#### Records for this task

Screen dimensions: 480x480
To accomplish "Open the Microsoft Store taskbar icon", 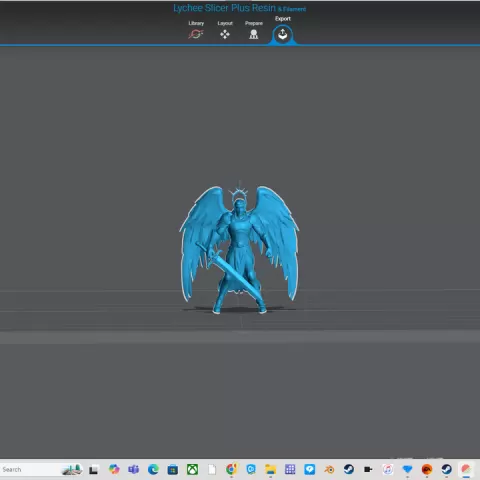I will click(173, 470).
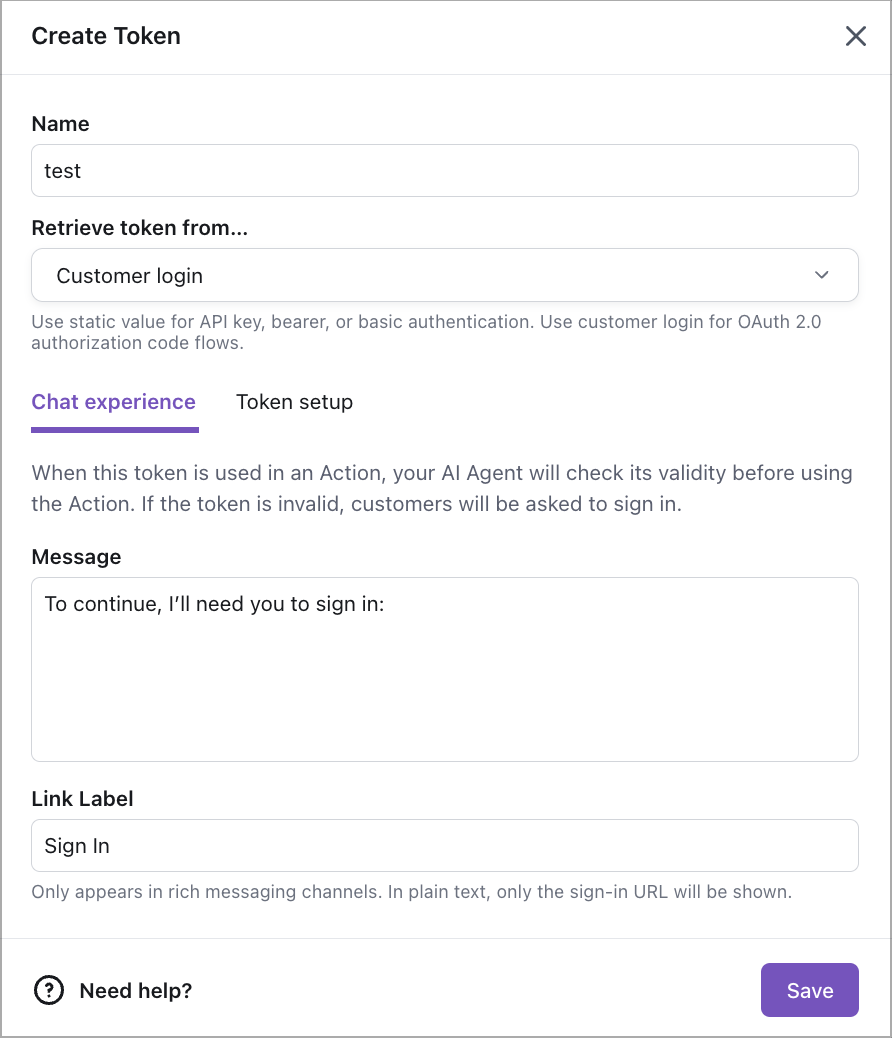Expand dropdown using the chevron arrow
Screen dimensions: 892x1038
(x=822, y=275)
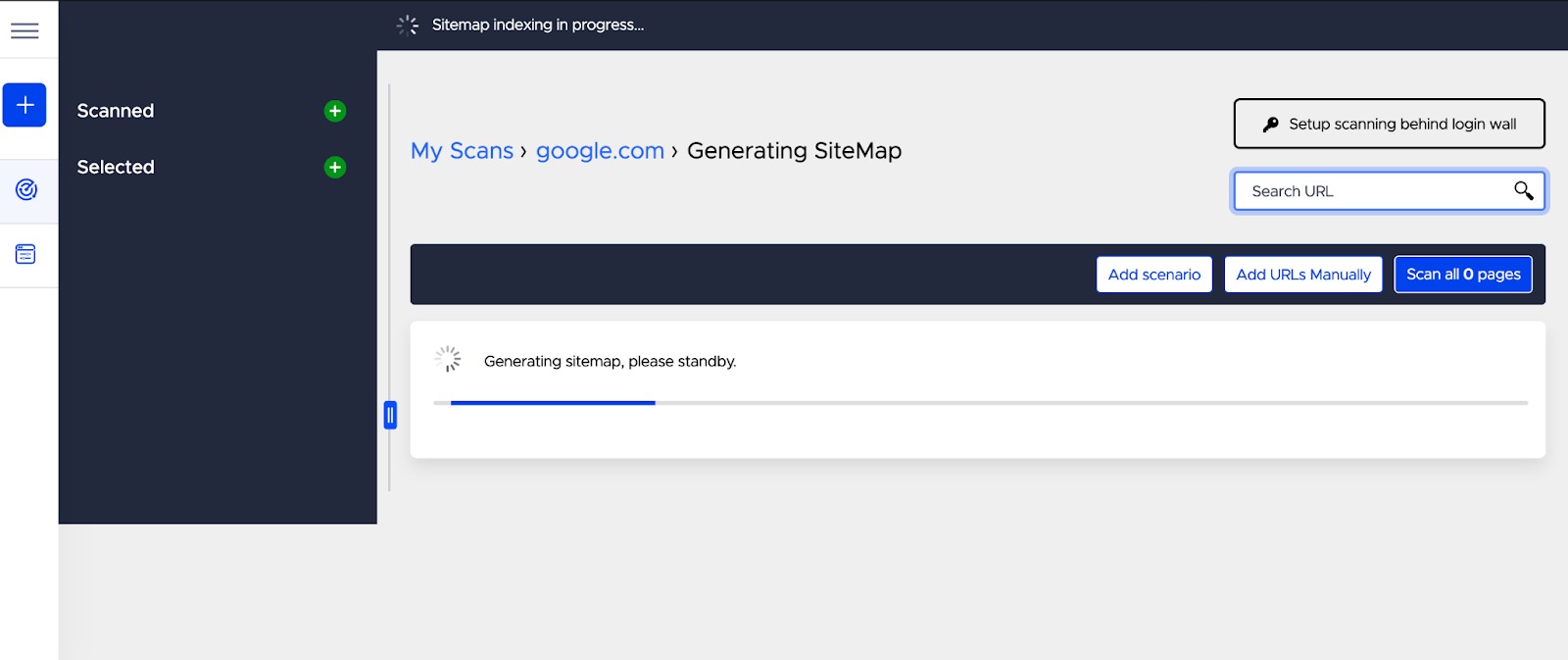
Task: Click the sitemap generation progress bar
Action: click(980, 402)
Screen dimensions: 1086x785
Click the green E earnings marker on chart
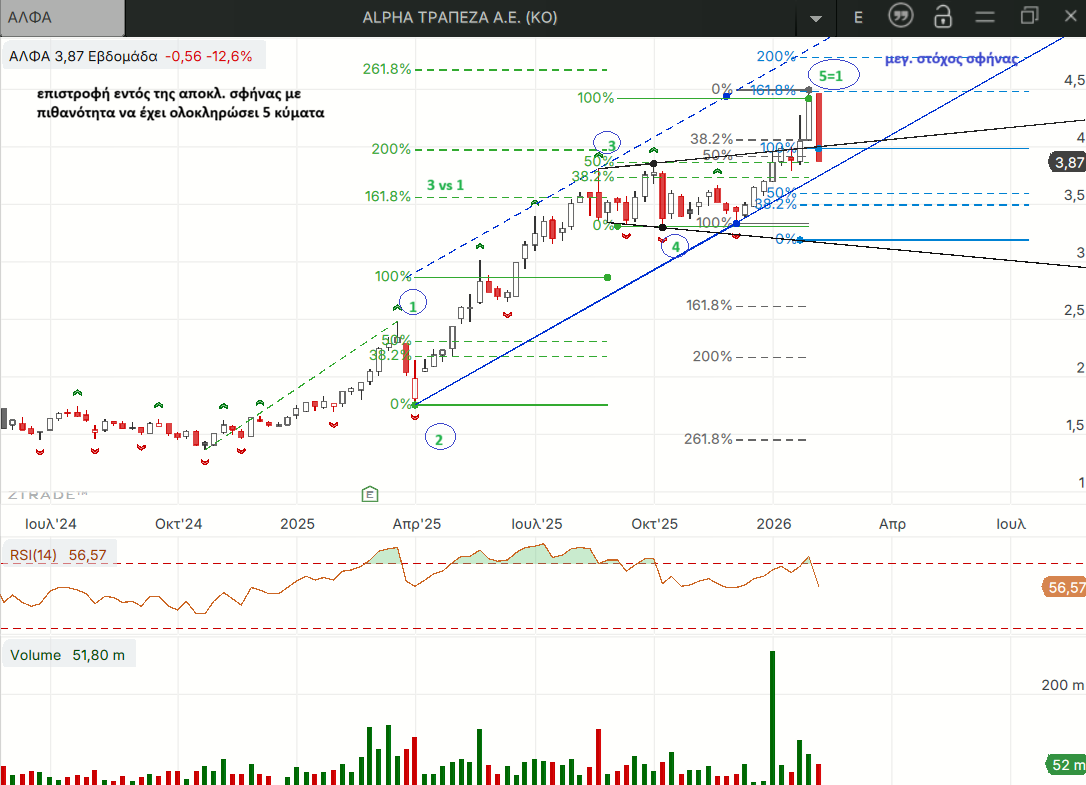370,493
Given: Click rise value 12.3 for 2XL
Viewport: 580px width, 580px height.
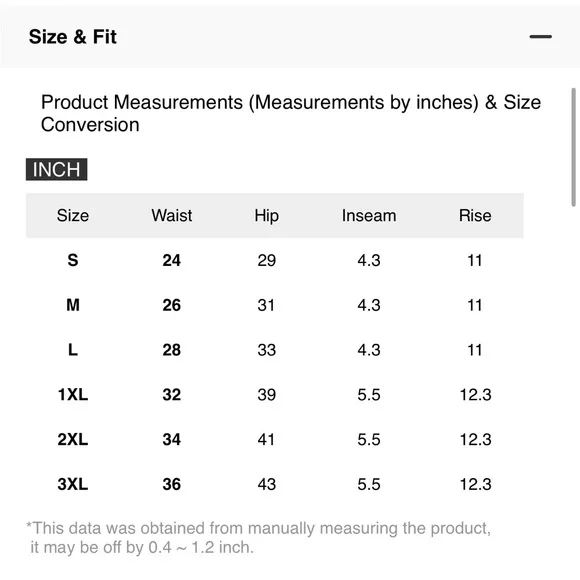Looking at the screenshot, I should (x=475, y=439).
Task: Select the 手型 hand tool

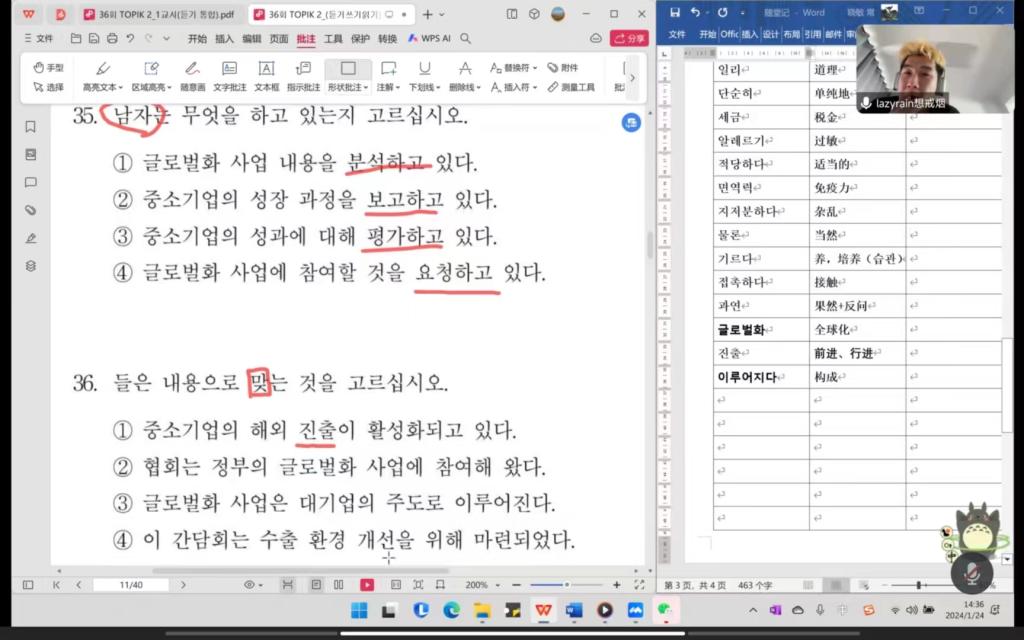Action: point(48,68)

########

What you should do — Each line from the line containing "Click the green E earnings marker on chart" through the final line of the data above must be retyped exactly; nothing else, and no pictures, may appear.

Task output —
Click the green E earnings marker on chart
370,493
Given: Click rise value 12.3 for 2XL
Viewport: 580px width, 580px height.
Looking at the screenshot, I should (x=475, y=439).
Task: Select the 手型 hand tool

Action: point(48,68)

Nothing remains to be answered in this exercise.